The Aleran forces were in motion, moving forward.
From high above, Amara could sometimes see entire cohorts of Knights Aeris, black spots of shadow, far below, sharply outlined against the lighted columns of Legions on the ground. There were fewer than there should have been relative to the forces on the move. The Knights Aeris of Alera had taken hideous casualties in the battle to defend Alera Imperia. Their sacrifice had been one of the factors to help convince the enemy to commit the lion’s share of its forces to the final assault on the city itself—an assault that had resulted in annihilation for the attacking vord.
Gaius Sextus’s final, suicidal gambit had bought Alera the time the Realm needed to recover and prepare for this battle, but the cost had been grievous—and Amara feared that their comparative weakness in the skies would leave the Legions with a deadly weak point in their order of battle.
The leading edge of the vord tide rushed to within a quarter mile of the front ranks of the advancing Legions, and a flare of scarlet-and-blue light leapt skyward from the Crown Legion, Aquitaine’s signal to commence. Alera’s Knights and Citizens, after months of preparation and fear, after enduring more than a year of humiliation and pain inflicted by the invaders, were ready, at last, to give them an appropriate reply.
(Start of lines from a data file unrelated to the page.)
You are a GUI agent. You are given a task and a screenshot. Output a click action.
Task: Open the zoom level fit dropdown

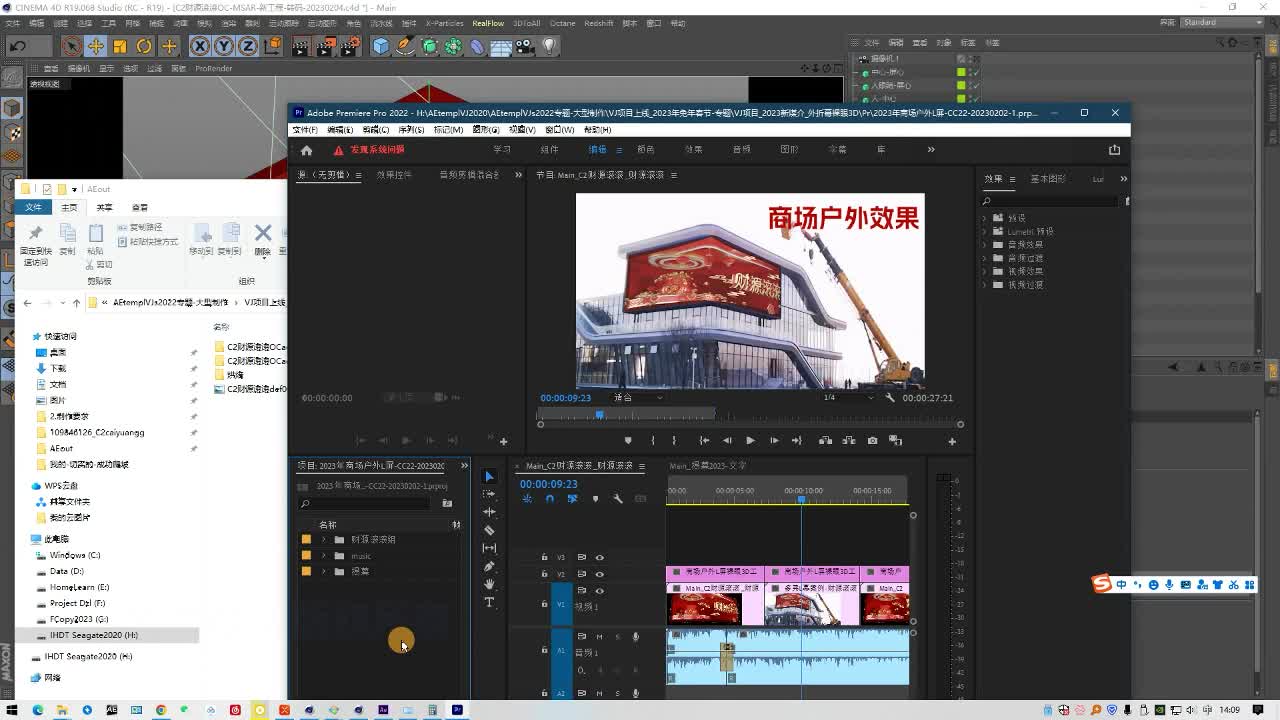637,398
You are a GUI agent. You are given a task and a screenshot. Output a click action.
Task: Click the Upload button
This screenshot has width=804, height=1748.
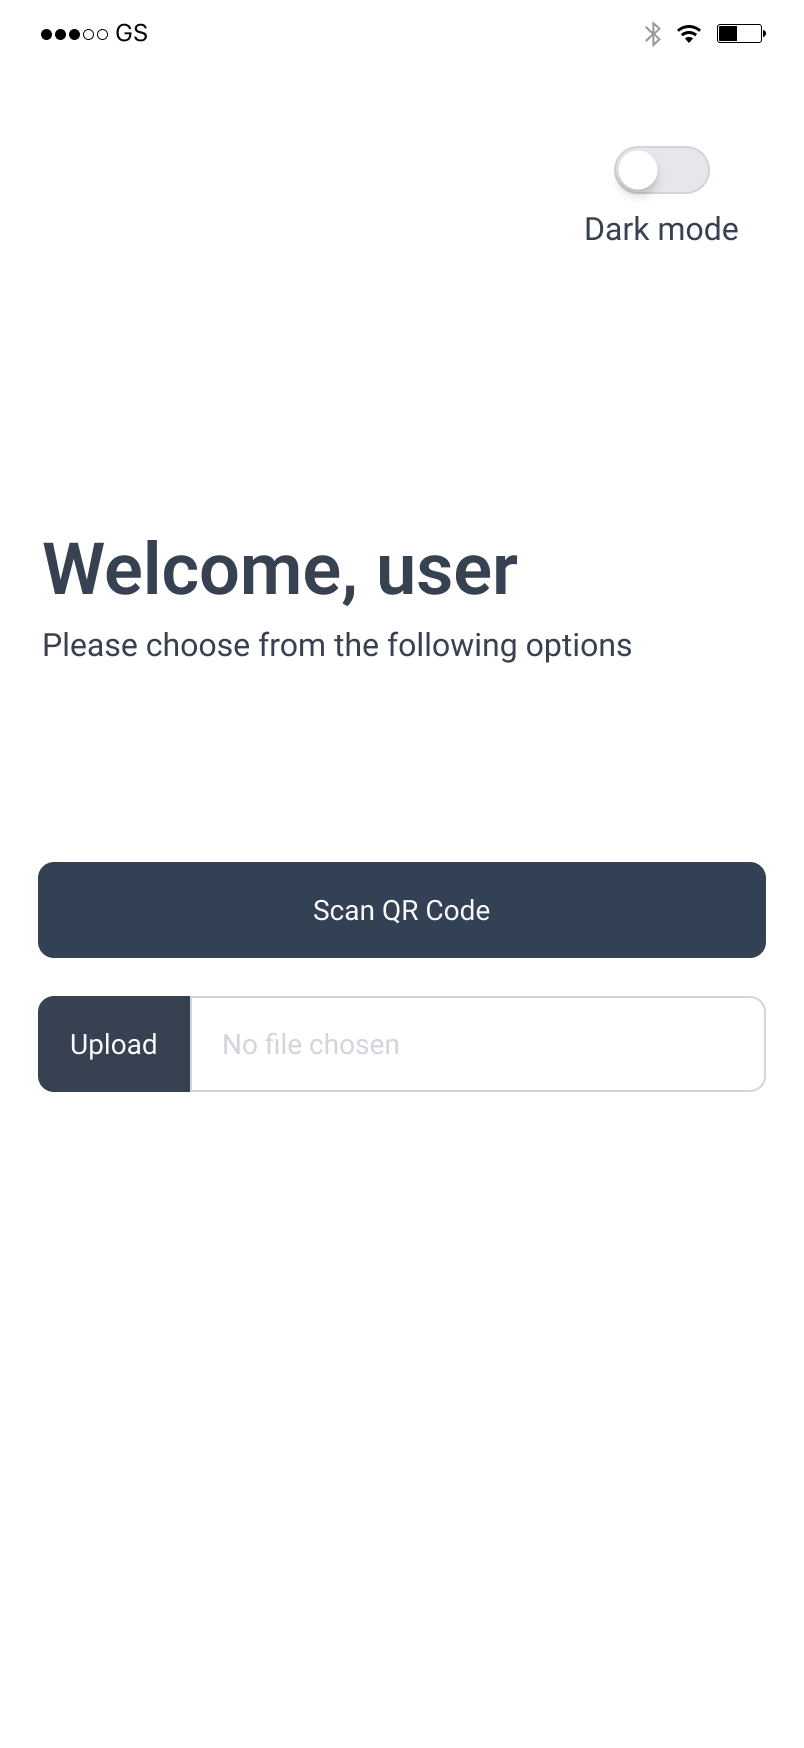point(114,1044)
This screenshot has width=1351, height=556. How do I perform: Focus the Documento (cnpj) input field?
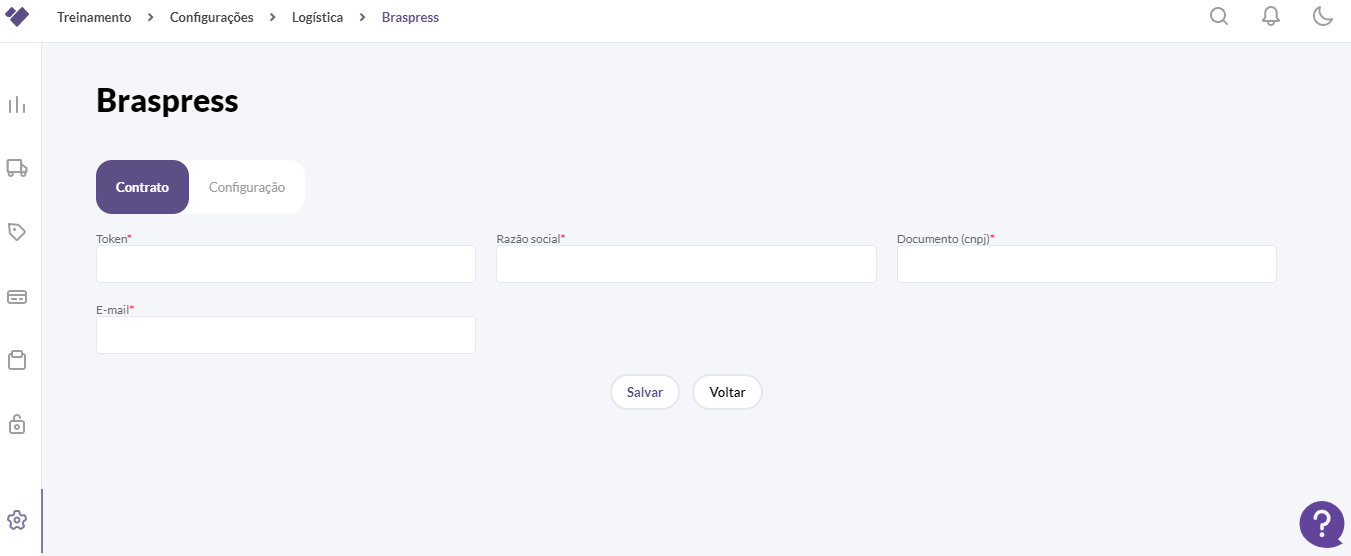click(x=1087, y=264)
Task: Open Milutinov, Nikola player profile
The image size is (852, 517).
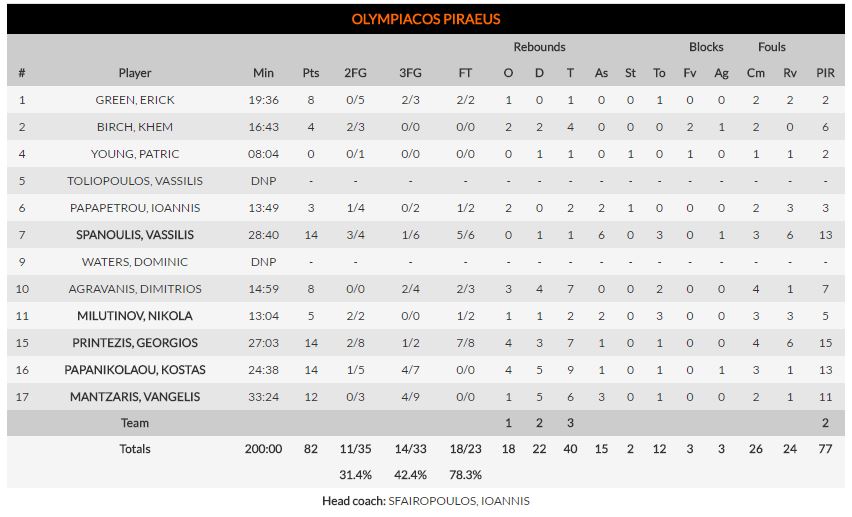Action: pyautogui.click(x=135, y=316)
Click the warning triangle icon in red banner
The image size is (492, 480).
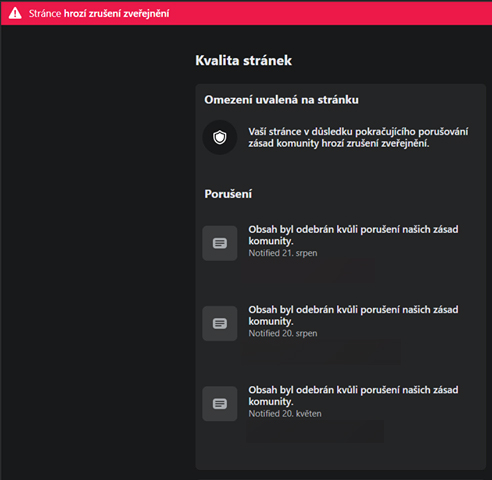coord(15,13)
Even though she’d heard of the general theory behind the opening salvo of furycraft, Amara had never seen anything quite like it. She had witnessed the utter destruction of the city of Kalare by the wrath of the great fury Kalus, and it had been a horrible, hideous sight, vast beyond imagining, uncontrolled, horrible in its beauty—and completely impersonal. What happened to the leading wave of vord was every bit as terrible and even more frightening.